Depuis son entrée dans la campagne présidentielle, Eric Zemmour a largement médiatisé le "grand remplacement".
Une thèse traditionnellement utilisée par l’extrême droite et évoquée dimanche par Valérie Pécresse.
Mais que signifie cette théorie xénophobe ?

Les discours violents contre l'immigration n'ont certes rien de nouveau en France, et personne n'a oublié les diatribes de l'ancien chef de file de l'extrême droite, Jean-Marie Le Pen, jusqu'à son arrivée surprise au second tour de la présidentielle en 2002. Pour autant, la parole extrémiste tend à se banaliser à mesure que l'on approche des prochaines élections.

Les antiennes d'Eric Zemmour accusant les immigrés d'être responsables du déclin de la France occupent depuis des mois une grande partie du débat politique. Tout comme la théorie complotiste du "grand remplacement" supposé de la population européenne par des populations africaine et maghrébine qui fait désormais l'objet de débats sur les plateaux télé.

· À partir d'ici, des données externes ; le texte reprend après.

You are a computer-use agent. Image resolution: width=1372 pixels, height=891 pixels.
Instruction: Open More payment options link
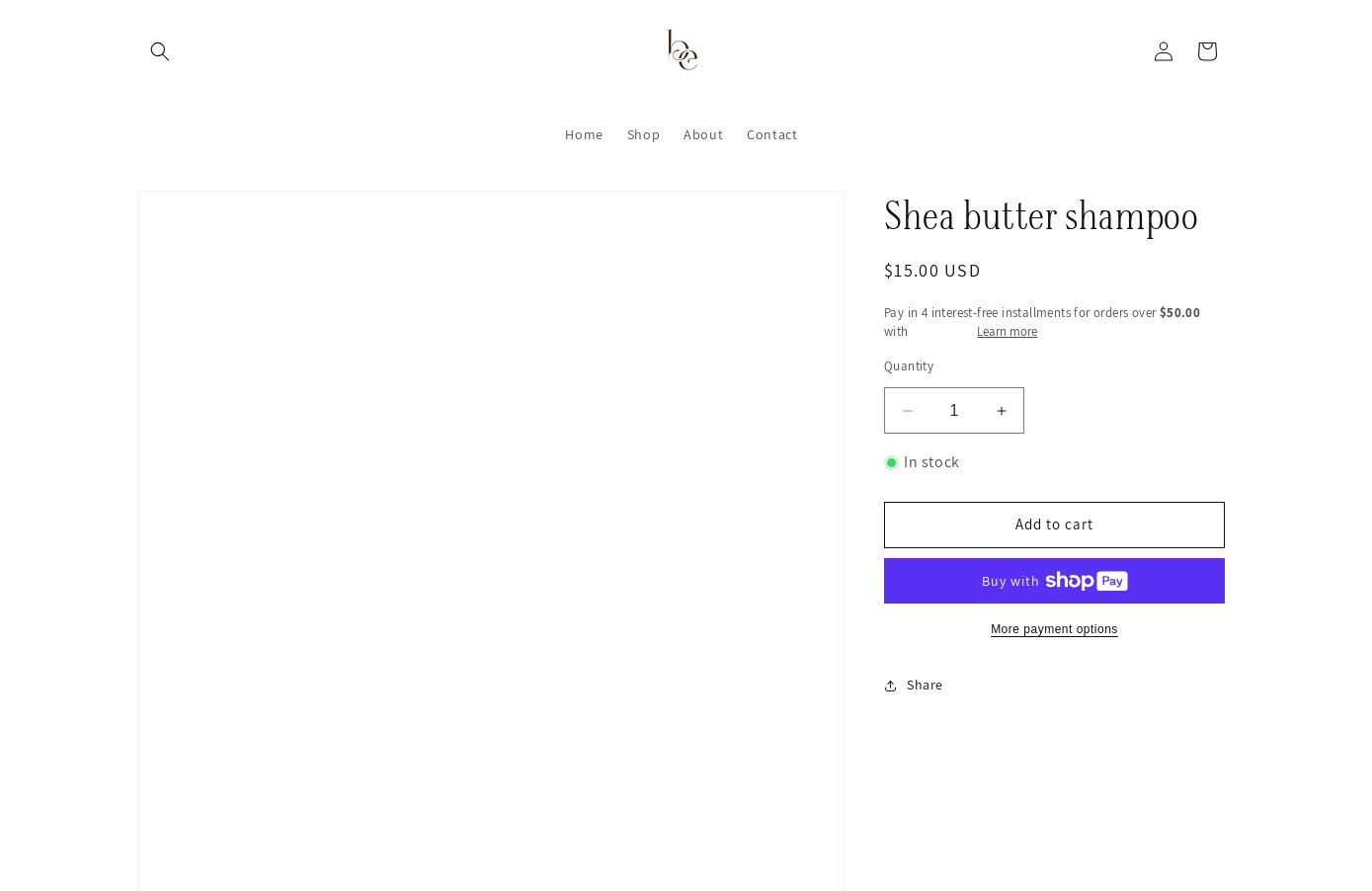1054,629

Même Valérie Pécresse, la candidate LR, a été tentée de citer cette thèse sulfureuse lors de son meeting parisien dimanche 13 février, tout en se défendant de l'avoir fait. "Il y a aujourd'hui en France des zones de non-France, mais moi je ne me résigne pas à ce grand remplacement, mais c'est quelque chose que je dis depuis des mois, donc je ne comprends même pas la polémique", s'est-elle justifiée au lendemain de cette prise de position lexicale vivement critiquée. Mais pourquoi cette soudaine reprise pour une expression conçue par d'anciens nazis après la guerre, avant d'être popularisée après les attentats du 11 septembre 2001 ?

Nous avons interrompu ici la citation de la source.